Predictive software plots path to college degrees

Four higher education institutions in Tennessee saw marked improvements in grades, retention, and in closing attainment gap after participating in a trial of predictive analytics software.

Colleges have poured resources into bolstering predictive analytics.

Two universities and two community colleges used Desire2Learn’s Degree Compass predictive analytics technology between August 2012 and May 2013.

According to data released on Dec. 5 by Desire2Learn, students who selected courses based on Degree Compass recommendations had a much higher success rate than students who selected courses on their own.

At one university the average number of credit hours passed by students who used the predictive analytics technology for 12 credit hours of courses was 10.66 credit hours. The success rate was an average of just two credit hours passed for students who didn’t use Degree Compass at all.

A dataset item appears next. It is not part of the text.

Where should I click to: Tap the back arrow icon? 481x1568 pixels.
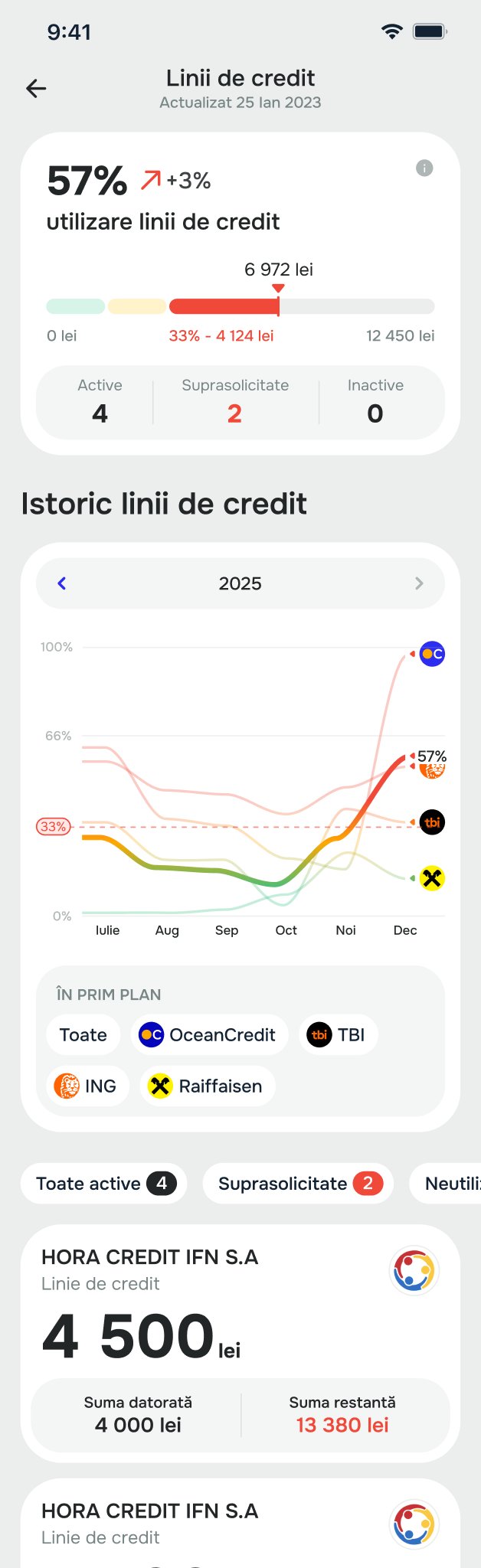[x=36, y=89]
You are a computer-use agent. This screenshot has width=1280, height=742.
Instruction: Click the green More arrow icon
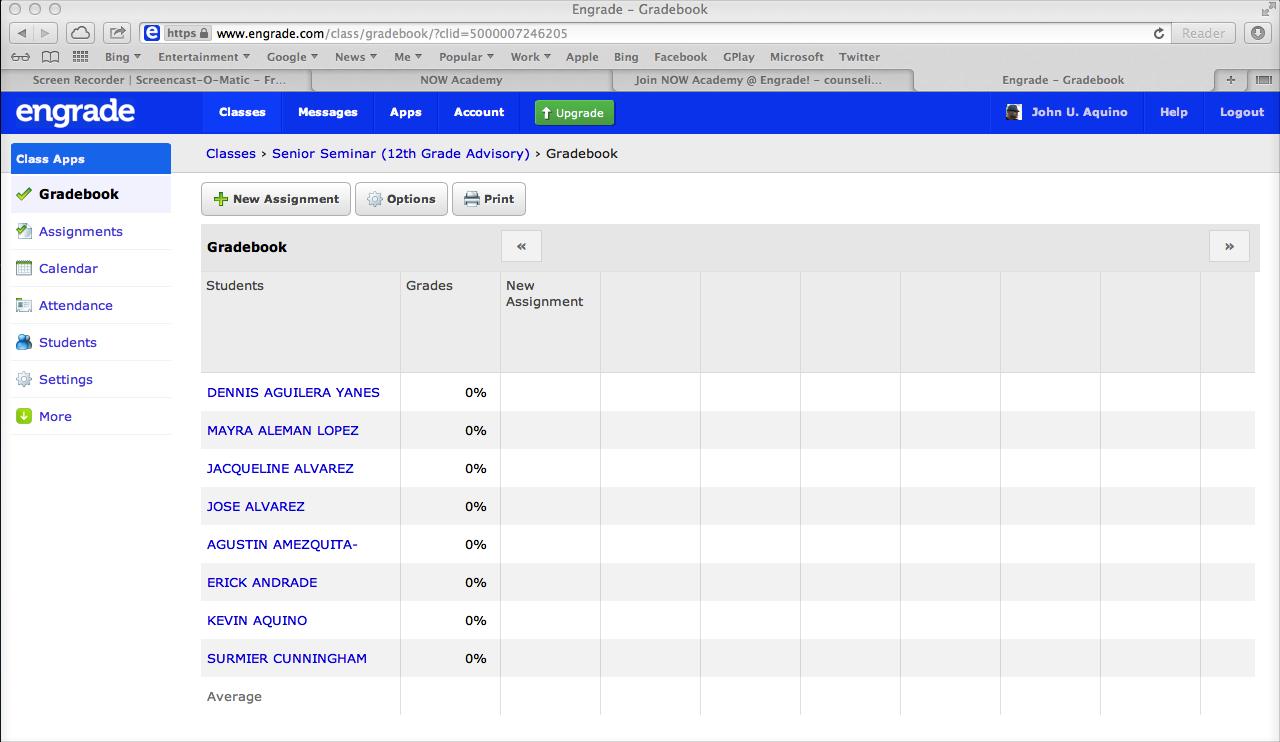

The results were similar at the other institutions that were part of the trial.

“I am very excited about the latest data, that shows more and more clearly how students of all abilities succeed when they follow the recommendations from Degree Compass,” said Tristan Denley, Vice Chancellor for Academic Affairs at Tennessee Board of Regents, in an announcement of the results.

Denley developed Degree Compass at Austin Peay University in 2011 with support from the Bill & Melinda Gates Foundation.

The software uses an algorithm based on each student’s transcript, combined with data from thousands of other students, to generate individualized course suggestions that are ranked on a five-star scale.

Think Amazon and Netflix recommendations but for college courses instead of movies or books.

Degree Compass in January was acquired by Desire2Learn.

Though the data released by the company doesn’t name the universities, Degree Compass was being trialed earlier this year at Nashville State Community College, Volunteer State Community College, the University of Memphis, and Austin Peay.

“We can absolutely feel the impact on our campus,” Denley said in May. “It’s a real victory to see that providing these extra layers of information has helped students. … It was a logical step for us to inform choices within a major and to show students which majors to select, which majors they’d thrive in.”

The analysis released by Desire2learn on Thursday suggests that can help shrink the attainment gap, the disparity between the educational performances of white, well-off students and minority or low-income students.

Degree Compass recommendations helped the four institutions begin to “close” this gap between groups of students in of differing socioeconomic status, race, gender and income, the Desire2Learn said.

“The data from the trials shows that when students from these groups use Degree Compass for course selection, the achievement gap is closed to a mere six percent,” said the company.